People told us staff responded promptly when they required assistance. Most people said they never had to make a complaint. One person who had complained, felt confident that management would take the appropriate action to resolve their concerns. The complaint policy and procedure was clearly displayed in people’s rooms and in the reception area.

We observed staff carrying out the administration of medicines in line with the service’s management of medicines policy. The service was clean and tidied throughout.

The home had adaptations in place to cater to people’s physical needs. For example, handrails and mobility aids to assist people with standing were available in various parts of the home.

We found a number of breaches of the Health and Social Care Act 2008 (Regulated Activities) Regulations 2010, which corresponds to regulations of the Health and Social Care Act 2008 (Regulated Activities) Regulations 2014.

You can see what action we told the provider to take at the back of the full version of this report.

12 December 2013

During an inspection looking at part of the service

We did not speak with people who use the service during this inspection. This was because our visit to the location was to check that improvements to the premises had been completed which ensured people's safety.

At this inspection we observed a significant investment had been made in the refurbishment and redecoration of the premises. We also found the provider had obtained risk assessments about the premises which ensured people who use the service, relatives and others were protected. The provider, registered manager and staff had achieved a significant change in improving the safety of the premises for people who use the service.

We found the provider had also updated their statement of purpose about the location.

30 August 2013

During a routine inspection

We spoke with two people who use the service and their relatives, all of whom were complimentary about the menus and cooking. One person told us, 'The food is OK, I don't have a complaint. I like the chef; he will prepare anything you ask ' scrambled eggs, omelettes and salads .'

People who use the service provided positive comments to us about the staff. Both of the people we spoke with and their relatives felt there were sufficient staff. One person said, 'I love them. They pop up when I am in trouble with my legs'.

People we spoke with knew how to make a complaint. We spoke with two people who told us they had no complaints. They told us if they had concerns, they would raise them with the manager.

People who use the service, staff and visitors were not protected against the risks of unsafe or unsuitable premises. Whilst maintenance tasks were completed, some risks identified by the home and others were not adequately addressed . For example, the care workers had identified that window restrictors were failing on the first floor. Despite being recorded and reported to the maintenance person, repairs to the windows had not occurred.

4 September 2012

During a routine inspection

We spoke with six people who used the service, two relatives and representatives from two local authorities who purchased services from the home.

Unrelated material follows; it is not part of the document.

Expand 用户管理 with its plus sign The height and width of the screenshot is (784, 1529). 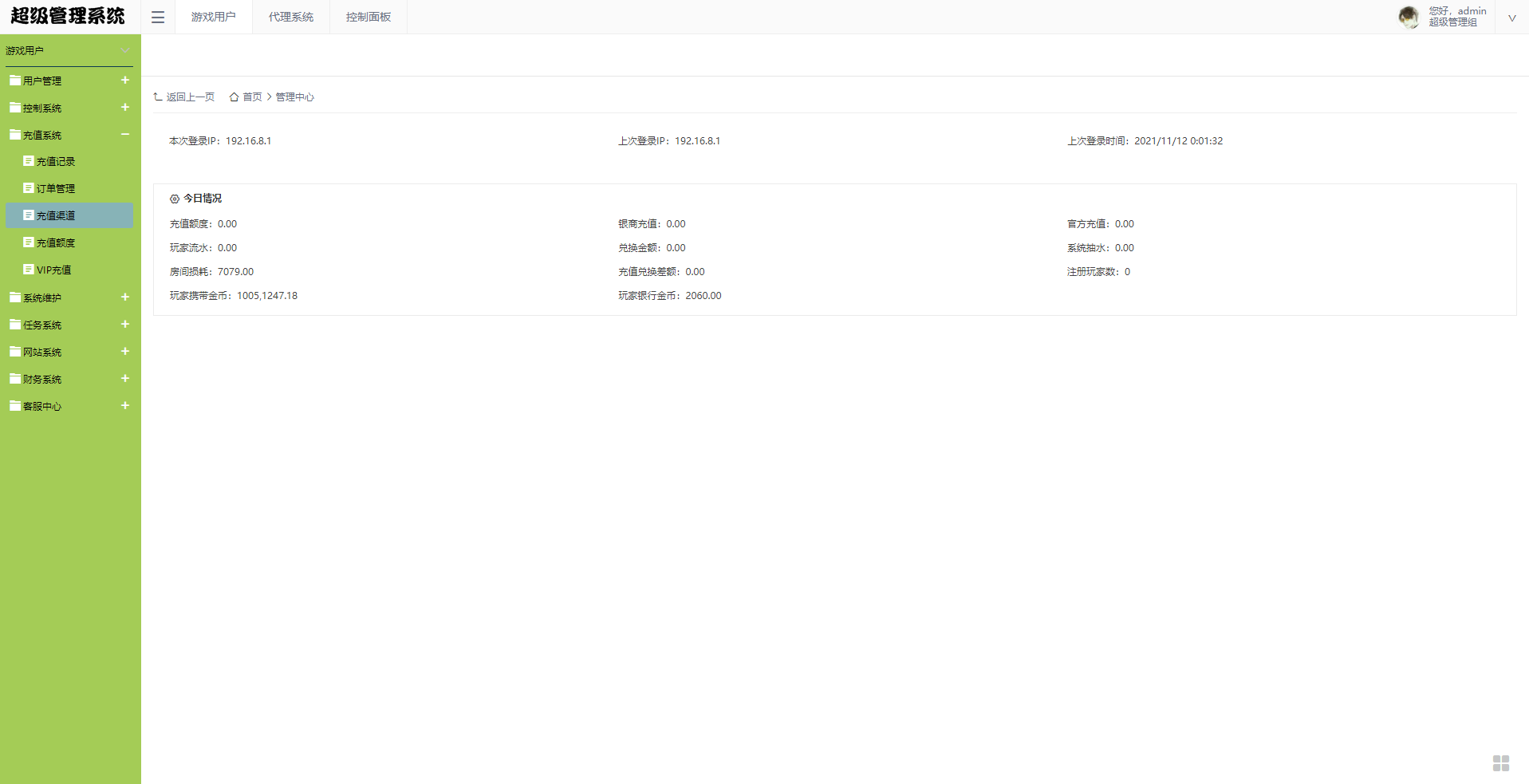coord(125,81)
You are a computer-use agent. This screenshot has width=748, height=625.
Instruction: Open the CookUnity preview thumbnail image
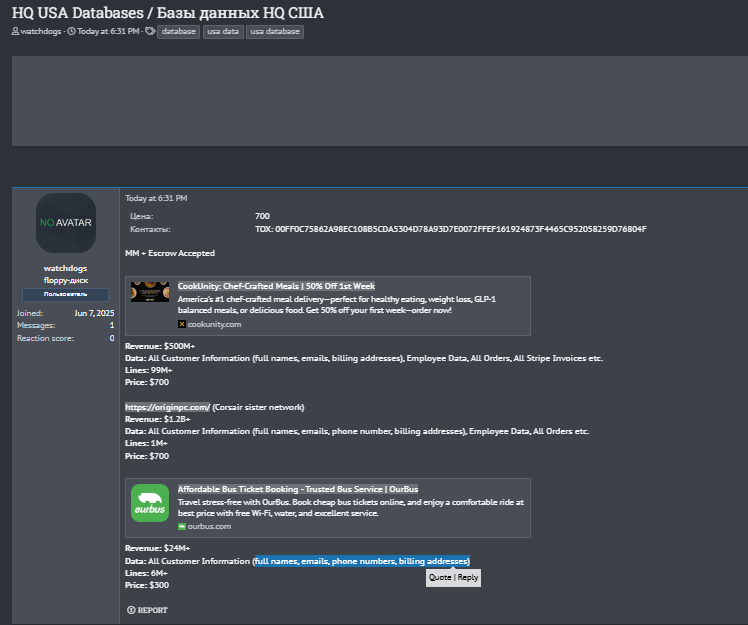pos(150,291)
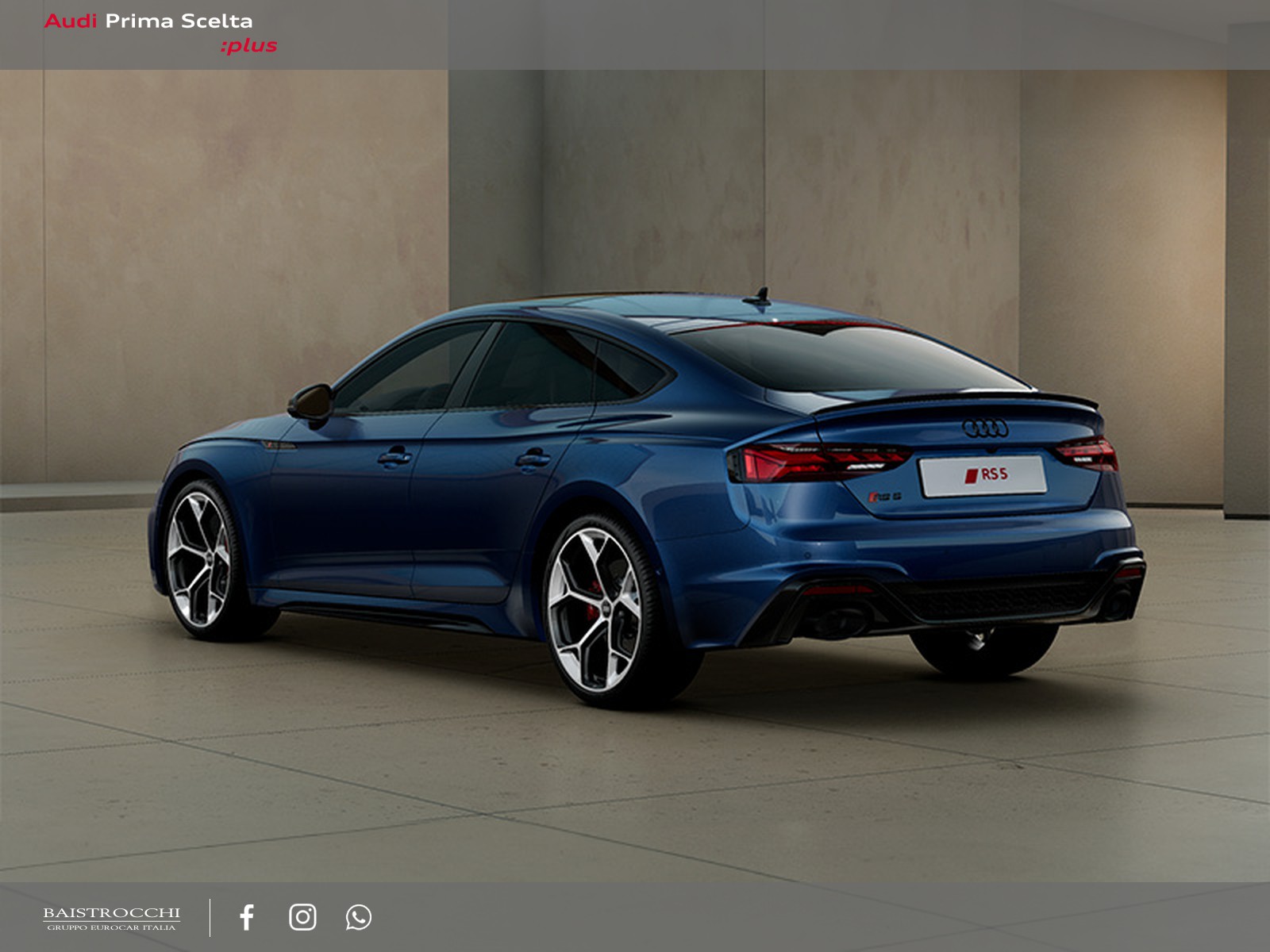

People told us that they were always treated with respect. They told us that it was a ''lovely'' place to live. One person said ''if you can't live at home it's the second best place to live''. People told us that they felt very safe in the home. They told us that staff always seemed to know what they were doing. People told us that staff always listened to them and acted on their wishes. They said that they would know how to complain and who to complain to but they had never had any complaints or concerns about the home.

Relatives of people who used the service told us that they were very happy with the quality of care given to their family members. They said that they were confident that their family members were safe in the home. Relatives told us that staff had a good understanding of their family members needs. They said that the home looked into everything, took all concerns however small seriously and never tried to hide anything. They told us that they felt they were always listened to and some of their views were acted on.

The local authorities told us that they had some concerns about policies, record keeping and environmental issues. These were being addressed directly with the home.